Alan Rickman’s A Little Chaos begins with a disclaimer: “There is an outdoor ballroom in the gardens of Versailles. In what follows, that much at least is true.” This inversion of the usual “based on a true story” assertion may be cute, but it also suggests an untruth that’s less charming: despite its title, this formulaic romance features no chaos, not even a little.
As the film begins in 1682, Versailles is under construction and King Louis XIV (Alan Rickman) has grown tired of waiting for its completion. Under pressure to complete the gardens in time for the royal family and courtiers to take up residence, famed landscape architect Andre Le Notre (Matthias Schoenaerts) hires Sabine de Barra (Kate Winslet), to take on the design and construction of the outdoor ballroom, called the Rockwork Grove.
The film underscores the risk posed by this hire. Le Notre is a traditional stylist, while Madame de Barra is more adventurous. The job calls for conspicuous opulence and she’s inclined to simplicity, dressing in neutral colors and wearing her hair loose. Where the king’s courtiers are strolling bored through ornate palace rooms, she is digging in the dirt with her bare hands and hacking through brush. They are bent to the will of the king, “like a well trained plant”, and she is wild, “natural and unforced.”
Such simplistic, schematic representation extends to the film’s treatment of Madame de Barra’s work: it offers glimpses of the construction at Versailles, but much more attention is paid to the inevitable romantic course she sets with Le Notre. She is widowed and grief-stricken to point of hallucinations. He is married to a conniving courtier (Helen McCrory), who flaunts her affairs with other men and her superior financial and social power. Worse, De Barra and Le Notre’s connection is so thin as to make their dialogue almost nonsensical, as when she describes him as “the most complete person I know,” despite to this point having almost zero insight into his personal life beyond his sense of failure at living up to the family name.

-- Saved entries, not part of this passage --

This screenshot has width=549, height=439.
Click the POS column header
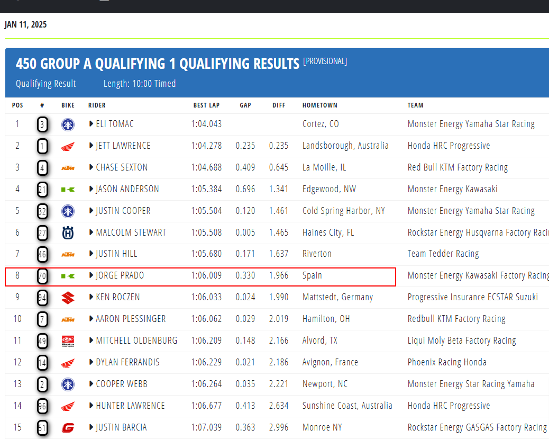coord(17,105)
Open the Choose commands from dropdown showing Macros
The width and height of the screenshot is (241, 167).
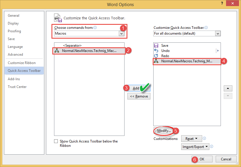[122, 33]
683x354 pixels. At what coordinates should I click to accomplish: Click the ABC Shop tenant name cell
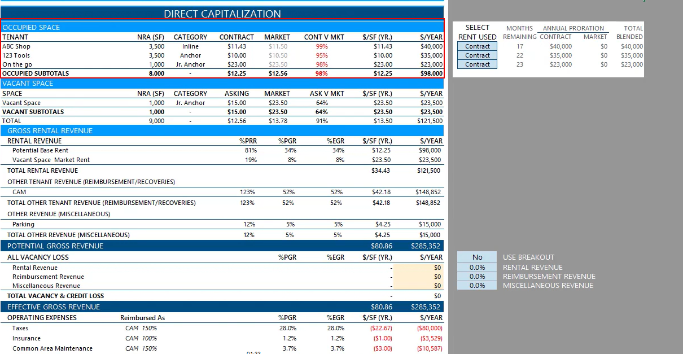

The facile love story and the pursuant melodramatic scorned-wife-revenge plot contribute to A Little Chaos‘ clumsy treatment of women. Touting itself as a film about a woman breaking sexual and social class barriers, it hardly seems to know what to do with her. Yes, Madame de Barra is working in a man’s world, supporting herself “on her own merit”. Yes, she is direct in her encounters with others, refusing the artful or restrained speech of those at court. This makes her an anomaly, certainly, maybe even a bit of a proto-feminist, except that all her barrier-breaking seems only to make her more desirable to the men around her.
The other women at court serve mostly as contrasts to throw Madame de Barra into high relief. In all their artifice, they are created beings while she is a creator. Still, the movie reminds us, all women suffer similarly. Madame de Barra is invited by Madame de Montespan (Jennifer Ehle), one of the King’s mistresses, into her “secret space”. Doors open onto a little sitting room full of women who crowd around Madame de Barra, examining her clothes, questioning her, touching her skin and hair and comparing her breasts with theirs. It’s a bizarre moment in which, for them, she is both completely foreign and yet vaguely recognizable. When the discussion moves past her appearance, the women begin to discuss lost loved ones. The odd change of topic makes the point that the women adhere to the king’s wishes that they never speak of death. Alone together, they can express themselves in their feminine space.
Of course, Madame de Barra needs to face her own loss, so she can stop hallucinating and face the future. In other words, she needs to be made whole to be a suitable partner for Le Notre. The king’s women offer her instruction and a sense of community in that they have all lost children, husbands, or both. Like most else in the film, however, the group therapy circle borders on overkill, and it’s distractingly unbelievable for this 17th-century setting.
Still, Madame De Barra gets enough out of that session that she feels compelled to go to bat for Madame de Montspan, who has fallen out of favor with the king. It’s another moment that works against the film’s ostensible pro-girl agenda. As the women and men stand opposite each other, Madame de Barra, using a rose as her metaphor, lectures the king on women. It’s a cringe-worthy speech that ends with her telling him what women want: “Patience, care, and a little warmth from the sun are our best hope.” All her self-reliance, directness, and creativity implode in this one remark, which is not only hopelessly clichéd, but also drops all the power over a woman’s happiness, survival, and success right back into the hands of men.
Madame de Barra, it turns out, is not so wild and unforced after all. She may start from a different point than the other women and the men around her, but she ends up in the same place, stifled by order with no chaos in sight.